所述传感器和所述安全芯片或安全sdk均与所述模组组件通信连接；

所述密码机包括：终端安全管控子系统和密钥管理子系统；

所述终端安全管控子系统与模组组件通信，密码机子系统与密钥管理子系统通信。

进一步，所述模组组件包括终端内的应用程序模块、模组安全管控装置、安全芯片接口组件和终端安全管控子系统的接口组件。

综上所述，本发明的优点及积极效果为：

本发明使用密码技术来构建信息安全的最关键防线，可以快速、经济地解决敏感数据保护的问题。
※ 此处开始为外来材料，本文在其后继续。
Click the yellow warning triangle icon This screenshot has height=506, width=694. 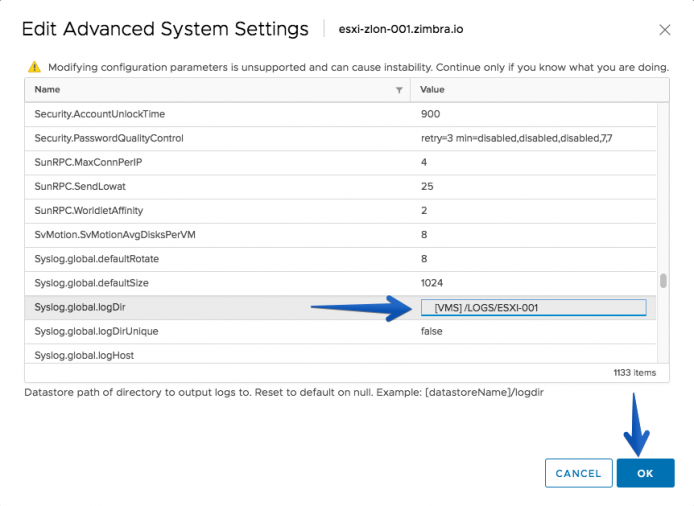[34, 67]
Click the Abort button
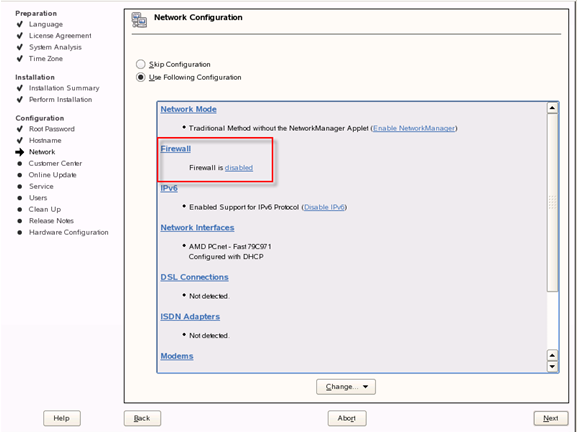This screenshot has height=434, width=578. (x=347, y=418)
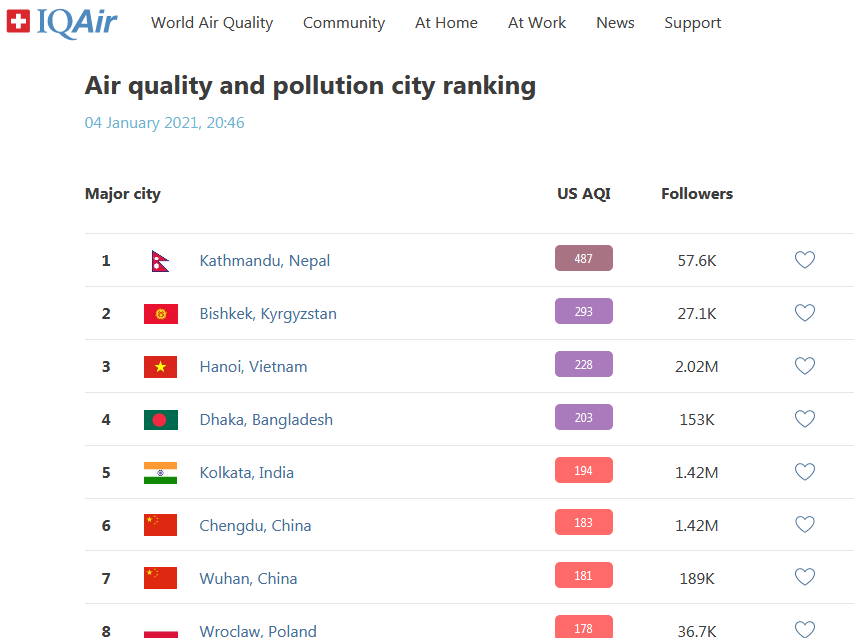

本发明是使用密码技术构建物联网安全，使用对称算法(国密sm4)或标识密码算法(国密sm9算法)，结合一系列软硬件产品，整体解决物联网安全，可快速实现安全通道、安全存储、数据加密、身份认证、数字签名等功能。

本发明确保了物联网中数据不被窃取、不被篡改，身份可信，数据能保密传输。

附图说明

图1是本发明实施例提供的基于密码技术的物联网安全系统的结构示意图；

图中：1、物联网终端侧设备；2、物联网中心安全管理平台；3、终端；4、终端安全管控子系统；5、密钥管理子系统；6、密码机；7、模组组件；7-1、模组安全管控装置；7-2、安全芯片接口组件；7-3终端安全管控子系统的接口组件；7-4、终端内的应用程序模块；8、传感器；9、安全芯片。

图2是本发明实施例提供的基于密码技术的物联网安全通信方法流程图。

具体实施方式

为了使本发明的目的、技术方案及优点更加清楚明白，以下结合实施例，对本发明进行进一步详细说明。应当理解，此处所描述的具体实施例仅仅用以解释本发明，并不用于限定本发明。

现有技术中，没有利用密码技术，解决物联网安全问题，并且不能可快速实现安全通道、安全存储、数据加密、身份认证、数字签名等功能。不能确保物联网中数据不被窃取、不被篡改，身份可信，数据能保密传输过度引入部分：

针对现有技术存在的问题，本发明提供了一种基于密码技术的物联网安全系统和方法，下面结合附图对本发明作详细的描述。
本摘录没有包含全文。